The Anaga Park, Which Most People Drive Past Without Stopping
The Anaga Rural Park in the north east corner of the island is really worth a visit if you have the time to make the trip. It’s a UNESCO Biosphere Reserve and the laurel forest that covers it has been there since before the last ice age and you can feel that when you’re walking through it. The trees are old and gnarled in the way that only genuinely ancient things are, while the paths are mossy and a bit damp underfoot and the light filters through the canopy in a way that makes everything look slightly unreal.
It does get misty up there which only makes it better and is about 45 minutes from Santa Cruz, so most people tend to drive straight past the turning on their way somewhere else without really noticing.
What Tenerife Is Actually Good For Besides the Beach
Walking, eating properly, driving through places that don’t have an English menu, sitting in a square in a town that isn’t trying to sell you anything. That’s what Tenerife is good for when you get past the resort version of it.
There are over 1,400 kilometres of marked walking trails on the island, so you’re not short of options. A good one to start with is the coastal path between Los Gigantes and Playa de la Arena which is flat, easy going, and takes about 45 minutes each way.
The cliffs at Los Gigantes are among the tallest sea cliffs in Europe but you don’t really get a sense of them from the top looking down. There are small boat trips leaving from the harbour that don’t cost much, and seeing those cliffs from sea level is one of those things you’ll be quietly pleased you made the effort for.

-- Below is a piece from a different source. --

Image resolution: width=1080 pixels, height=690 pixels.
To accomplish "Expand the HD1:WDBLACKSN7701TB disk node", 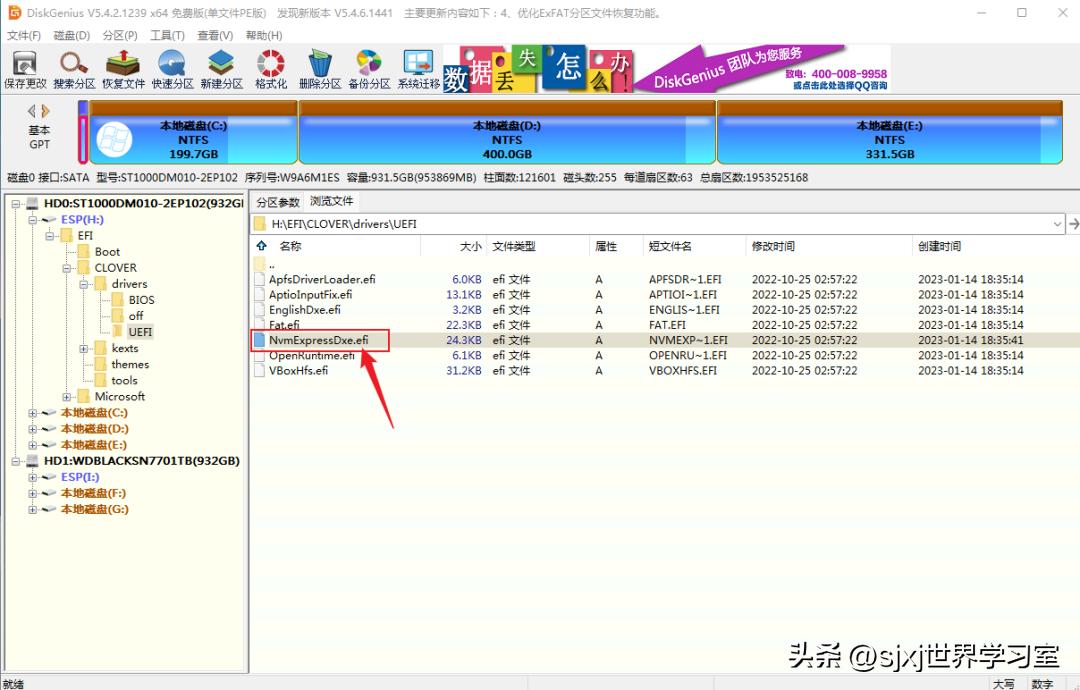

One Honest Thought Before You Go
Tenerife has a way of opening up for people who are willing to let things get a little unplanned. The ones who take a wrong turn and end up somewhere they can’t pronounce, or pull over at a roadside stall selling local cheese just because it caught their eye, or wander into a bar where nobody speaks English and just smile and point at whatever the person next to them is having, that side of the island is always there waiting. It just won’t come and find you if you don’t go looking for it.